In the early 1990s, a new cement-based composite material reinforced with randomly distributed short fibers called engineered cementitious composite (ECC) was proposed by Li (1993). Compared with conventional concrete, ECC possesses much higher ductility in tension attributed to its multiple cracking behavior and pseudo strain-hardening characteristics under tension (Li and Leung, 1992; Li, 1993; Yang et al., 2008; Zhang et al., 2011; Li et al., 2019; Maalej et al., 1995). The ultimate tensile strain of ECC can reach more than 3%, whereas the opening of each crack is usually controlled to be less than 60 μm when applying short fibers of less than 2% by volume (Yang et al., 2008; Zhang et al., 2011; Yuan et al., 2013; Zhang et al., 2020a; Zhang Z. et al., 2021). Moreover, in recent years, ultra-high-strength ECC has been developed with a compressive strength of more than 210 MPa and an excellent tensile strain capacity of 2%–11% (Huang et al. (2021); Xu et al., 2022). Due to its ultra-high-tensile ductility, high-strength ECC/ECC is being considered for replacing conventional concrete in structures in high-intensity earthquake regions (Maruta et al., 2005; Paulay, 2005; Montesinos and Gustavo, 2005; Qudah and Mohamed, 2014; Wu et al., 2017a; Zhang et al., 2020b), which provides an alternative way to enhance the ductility of structural members by using high-ductile matrix material instead of simply increasing reinforcements (Qin et al., 2020).

Some efforts have been made to investigate the mechanical performance of reinforced ECC (RECC) columns or RC/RECC composite columns (Cai et al., 2018; Zhang Y. et al., 2021; Li L. Z. et al., 2019; Yuan et al., 2019; Li F. et al., 2019; Li et al.,2020).
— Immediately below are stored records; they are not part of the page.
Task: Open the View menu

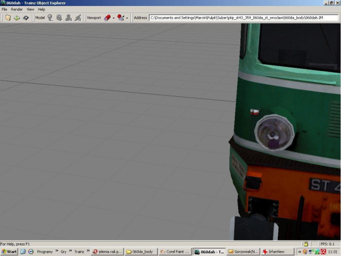Action: click(x=30, y=9)
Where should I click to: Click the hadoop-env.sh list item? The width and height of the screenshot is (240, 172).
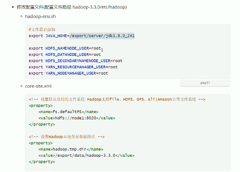point(40,17)
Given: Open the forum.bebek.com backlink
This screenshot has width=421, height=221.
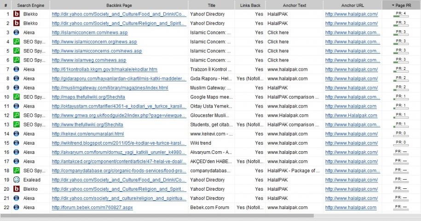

Previous investigations by the first author (Wu et al., 2017a) indicate that replacing concrete with ECC material can improve the shear strength and energy dissipation capacity of the short columns. Pan et al. (2020) investigated the seismic behavior of RECC/C composite columns through experimental and numerical approaches. Results show that RECC/C composite columns had better shear capacity and higher ductility as compared with the RC column. Zhang et al. (2019) investigate the performance of RECC short columns, RC columns, and H-steel reinforced ECC short columns. Results show that the RECC columns had better crack control capacity, shear strength, and energy capacity than that of RC columns. Several studies have been done for investigating the behavior of reinforced ECC columns under eccentric compression (Yuan et al., 2018; Adnan and Mashshay, 2020; Cai et al., 2020; Li et al., 2019).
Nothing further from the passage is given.